— start of Article —
James Bertrand Longley is an American filmmaker.

Career 
His work includes the documentary, Gaza Strip, released in 2002. His production, Iraq in Fragments, presents a view of Iraq and Iraqis during the first two years of Iraq War.  It was awarded three jury awards at the 2006 Sundance Film Festival and was nominated for an Academy Award for Best Documentary Feature, but lost to An Inconvenient Truth. His short film  Sari's Mother premiered at the 2006 Toronto International Film Festival and was nominated for an Academy Award for Documentary Short but lost to Freeheld.

In 2009, Longley was awarded a $500,000 MacArthur Fellowship "Genius Grant."

Between 2007 and 2009 Longley was working on a film in Iran. The film was cut short during the time of the elections and ensuing protests in June, 2009. On Sunday, June 14, The New York Times Lede blog reported he "was arrested with his translator while interviewing people on a street in Tehran, near the Interior Ministry," and later interviewed him about his and his translator's experiences. This film is currently on hold indefinitely.

Following up on IRAQ IN FRAGMENTS, Longley produced and filmed the feature documentary ANGELS ARE MADE OF LIGHT in Afghanistan. The film, following life in a school over three years, makes Afghan reality accessible by giving the audience a human-scale entry point - the world of a neighborhood school in Kabul - through which the larger context of Afghan society and history may be more clearly understood.

Reviewing ANGELS ARE MADE OF LIGHT in the Los Angeles Times in 2019, film critic Kenneth Turan wrote: “What is life like on the ground for ordinary people in another culture, another world? That’s been the bread and butter of observational documentaries for forever, but almost never is it done with the kind of beauty and grace filmmaker James Longley brings to his Afghanistan-set ANGELS ARE MADE OF LIGHT. As his 2006 Oscar-nominated IRAQ IN FRAGMENTS demonstrated, MacArthur Fellow Longley, who serves as his own cinematographer as well as directs, has an almost magical ability to envelope us in other realities. He does it via the poetry of his imagery as well as a gift for focused illumination that creates empathetic portraits of people who are both ordinary and intensely involving."
— end of Article —
— start of Data excerpts —
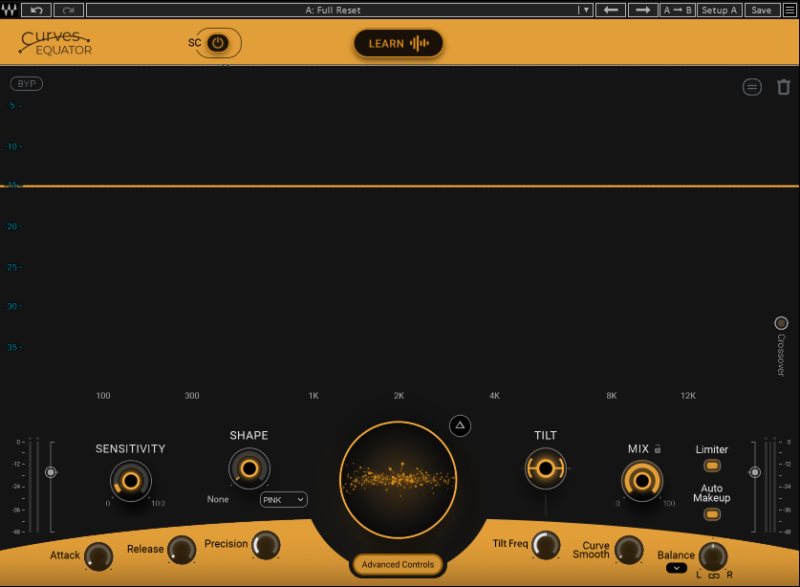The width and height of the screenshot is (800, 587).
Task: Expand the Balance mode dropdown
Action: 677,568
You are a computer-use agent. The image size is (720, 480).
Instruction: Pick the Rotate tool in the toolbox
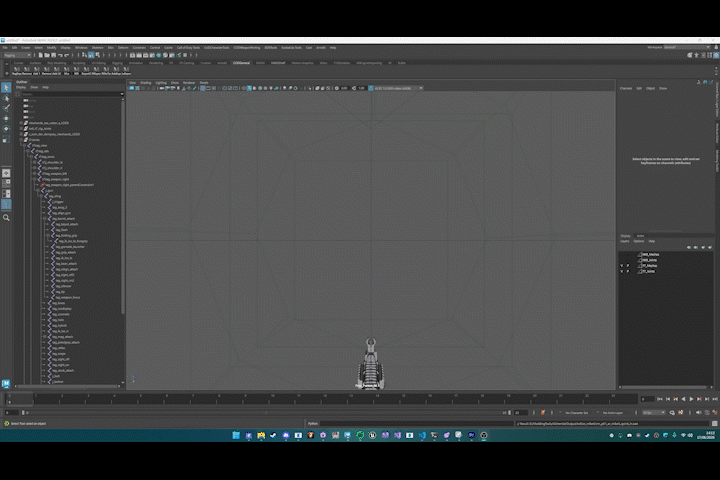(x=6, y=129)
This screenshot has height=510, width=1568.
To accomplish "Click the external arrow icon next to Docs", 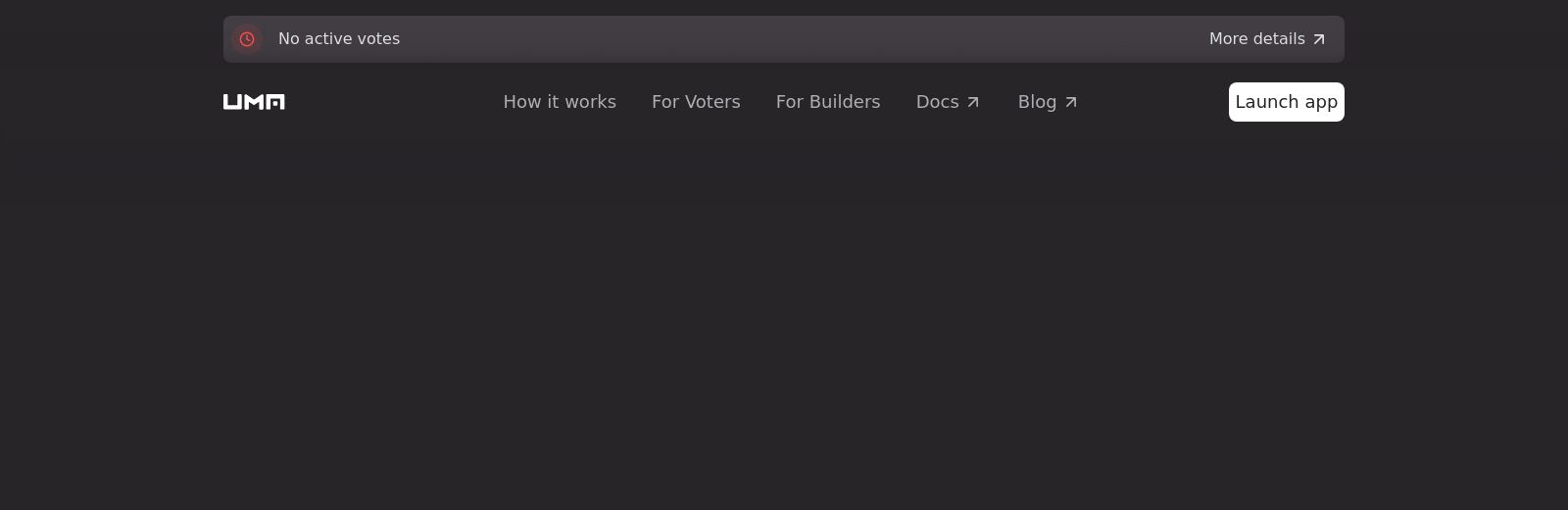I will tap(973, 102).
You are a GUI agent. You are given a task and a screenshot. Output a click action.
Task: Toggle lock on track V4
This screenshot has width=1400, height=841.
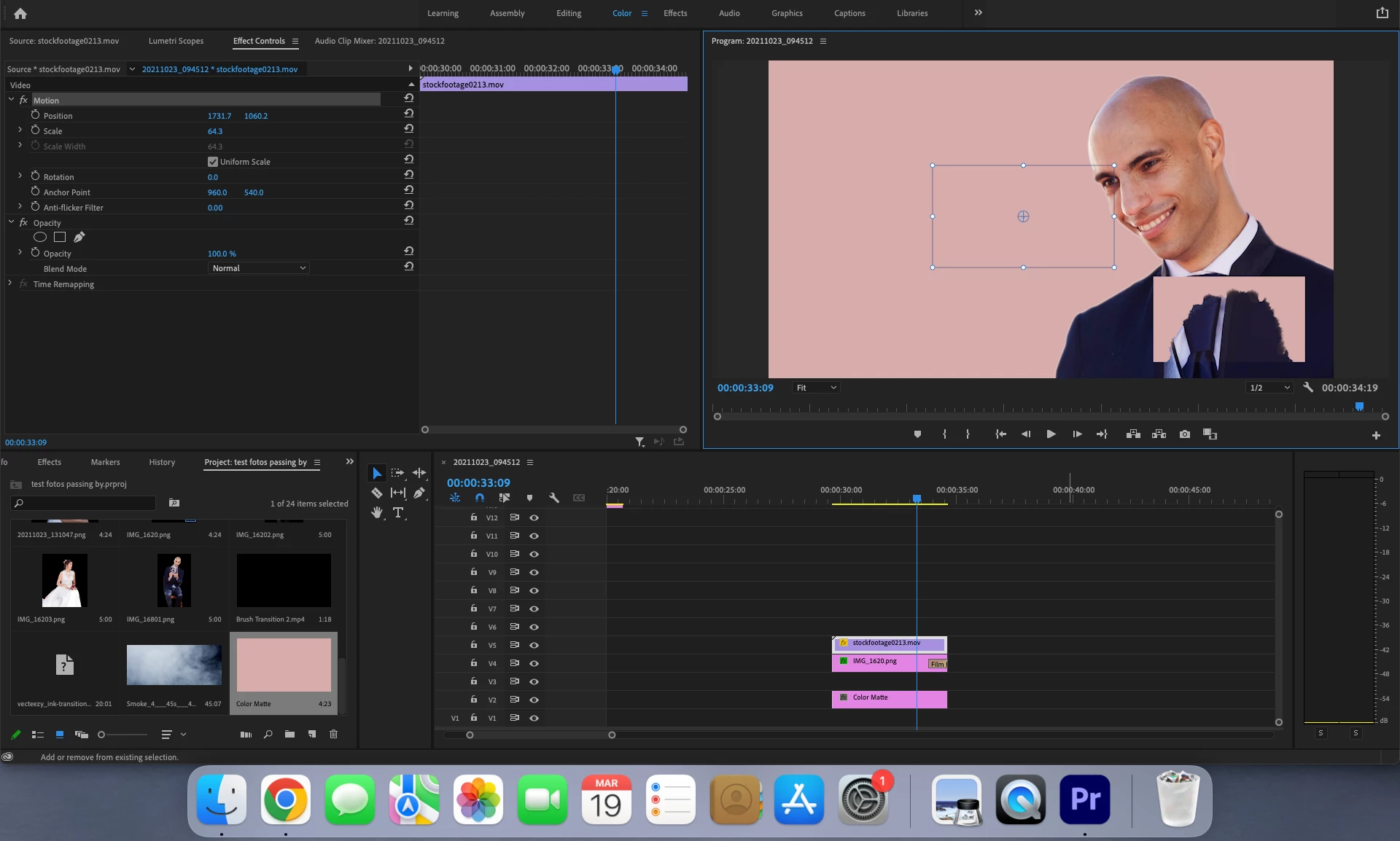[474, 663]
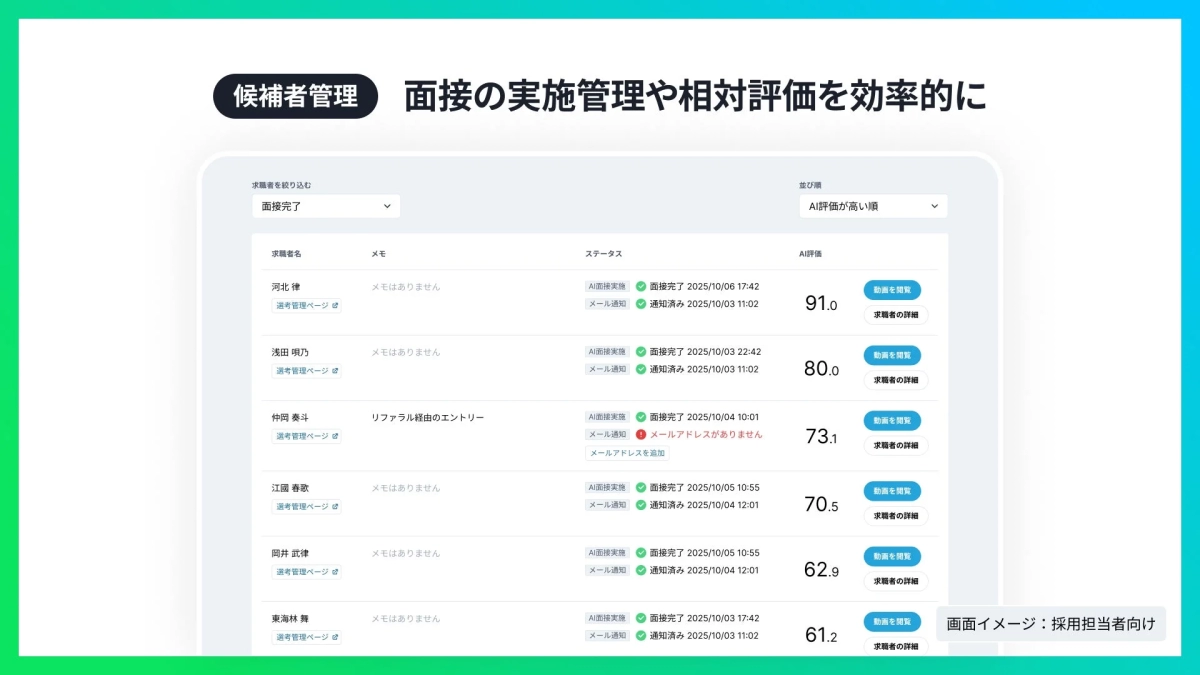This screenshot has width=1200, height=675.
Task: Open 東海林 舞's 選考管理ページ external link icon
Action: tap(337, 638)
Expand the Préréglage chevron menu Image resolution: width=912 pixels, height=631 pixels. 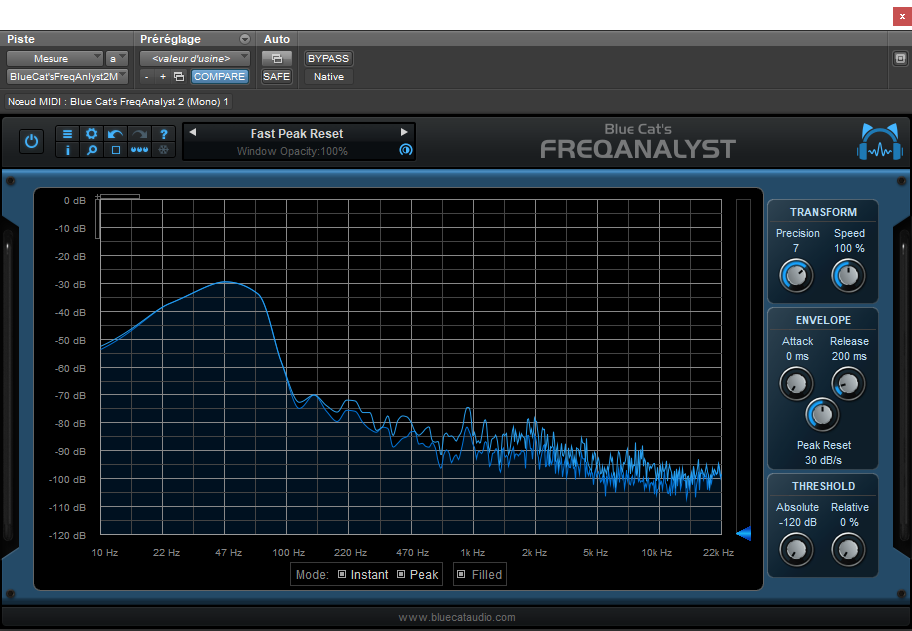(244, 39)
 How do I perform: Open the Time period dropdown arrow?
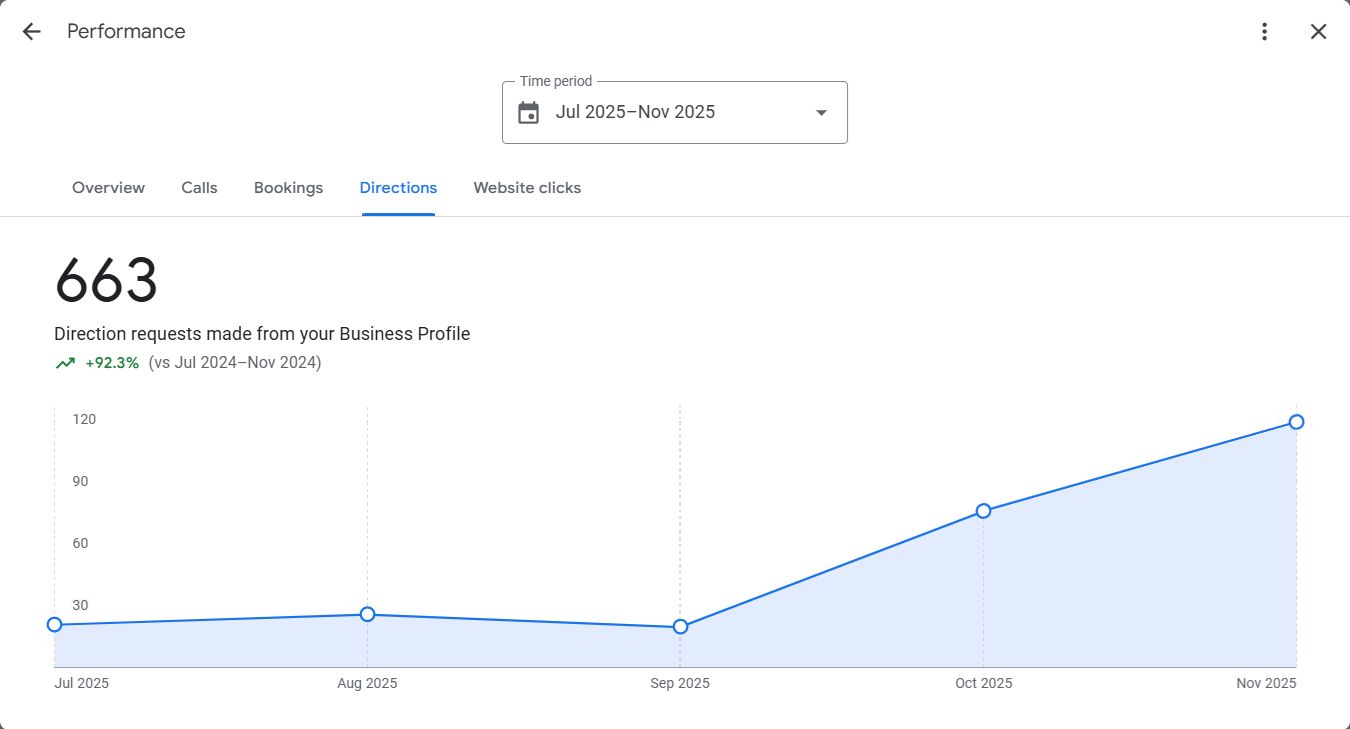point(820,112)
— end of Data excerpts —
— Written exercise 1 —
Using the article on James Longley, answer these:
(a) Which film beat Iraq in Fragments for the Academy Award?
(b) How much was Longley's MacArthur Fellowship worth?
(c) Where in Tehran was he arrested in June 2009?
— Written exercise 2 —
Could you extend the article on filmmaker James Longley past its final sentence?

— Task response 1 —
(a) An Inconvenient Truth
(b) $500,000
(c) On a street near the Interior Ministry

— Task response 2 —
After a festival run starting at Telluride, TIFF and the New York Film Festival, ANGELS ARE MADE OF LIGHT opened theatrically at Film Forum and was the New York Times’ Critic’s Pick.

He is the founder of Daylight Factory, a production company committed to creating documentary films about international subjects with international appeal.

Personal life 

Longley's middle name is a tribute to philosopher Bertrand Russell. He studied "film and Russian at Wesleyan University and the All-Russian Institute of Cinematography (VGIK) at Moscow." Longley is fluent in Russian.

Filmography

Honors and awards 
 2011 United States Artists Ford Fellow
 2009 MacArthur Fellow
 2008 Academy Award nomination, Best Documentary Short
 Emmy Award nomination, Best Cinematography
 2007 Academy Award nomination, Best Documentary Feature
 2006 Award for Best Documentary Directing, Sundance Film Festival
 2006 Award for Best Documentary Editing, Sundance Film Festival
 2006 Award for Best Documentary Cinematography, Sundance Film Festival
 2006 Gotham Award, Best Documentary Film
 Best Documentary, Cleveland International Film Festival
 Gold Hugo, Chicago Film Festival, Best Documentary
 Grand Jury Award, Full Frame Festival
 International Documentary Association Award, Best Documentary Film
 International Federation of Film Critics Award, Thessaloniki
 Nestor Almendros Award, Human Rights Watch Film Festival
 1994 Student Academy Award

References

External links
Daylight Factory website
Iraq In Fragments website

An interview with James Longley, the director of Iraq in Fragments 29 June 2006 with Joanne Laurier on the World Socialist Web Site

Year of birth missing (living people)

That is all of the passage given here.